Copy out each line of the data that holds the word "agent".

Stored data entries
= Beginning of Section =
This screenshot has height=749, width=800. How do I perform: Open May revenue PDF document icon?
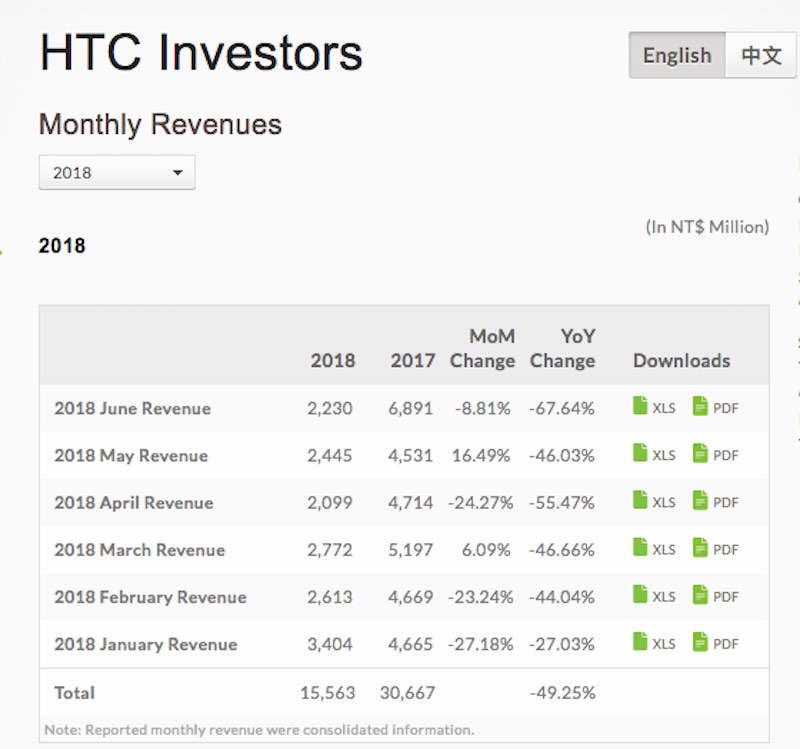click(700, 453)
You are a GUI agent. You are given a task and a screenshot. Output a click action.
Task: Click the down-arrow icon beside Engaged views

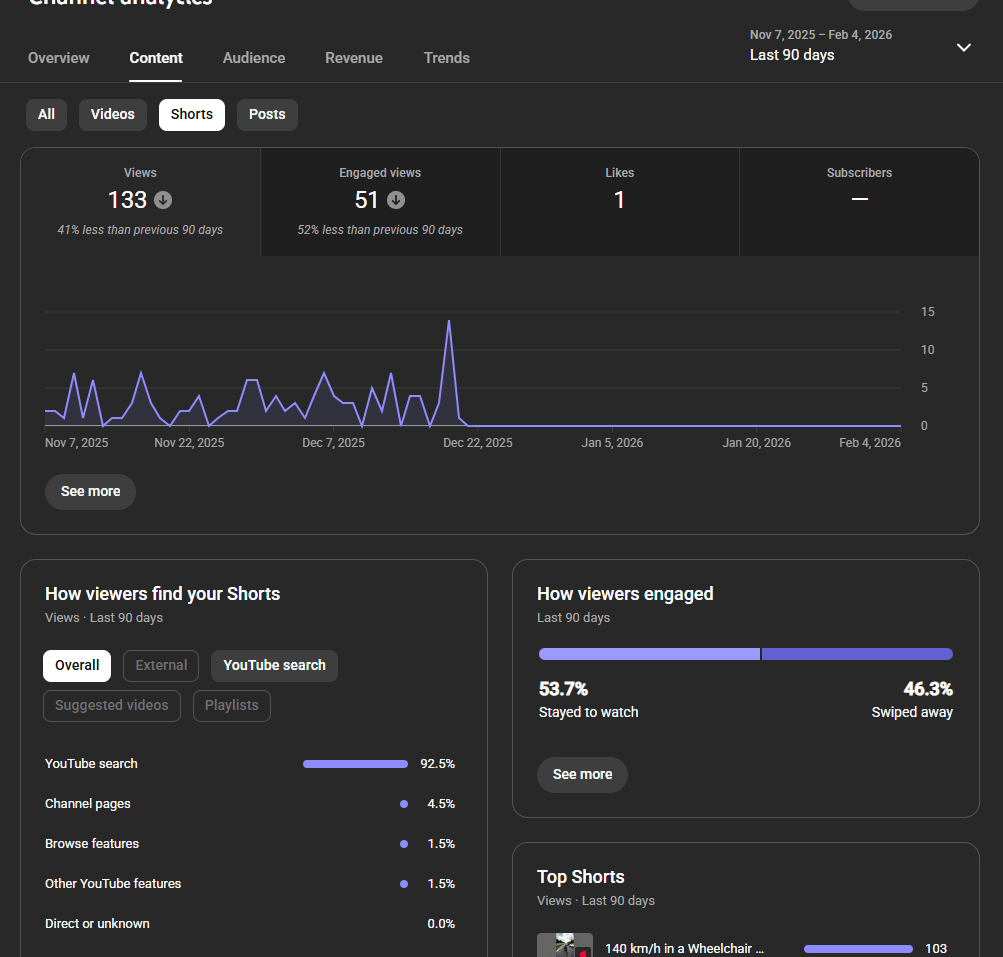tap(396, 200)
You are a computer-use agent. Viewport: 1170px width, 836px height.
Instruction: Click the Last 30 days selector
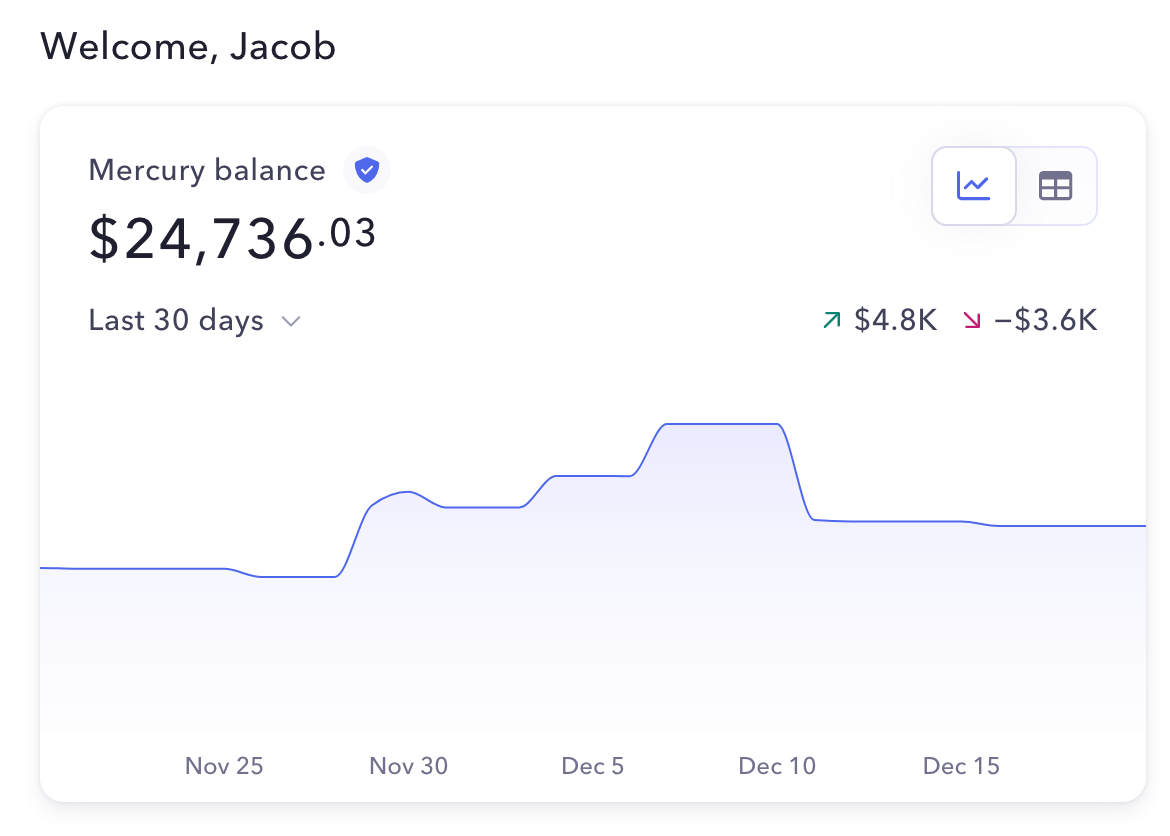(x=175, y=320)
= End of Section =
Task output:
You are a GUI agent. You are given a task and a screenshot. Output a click action.
You are a computer-use agent. Viewport: 1170px width, 836px height.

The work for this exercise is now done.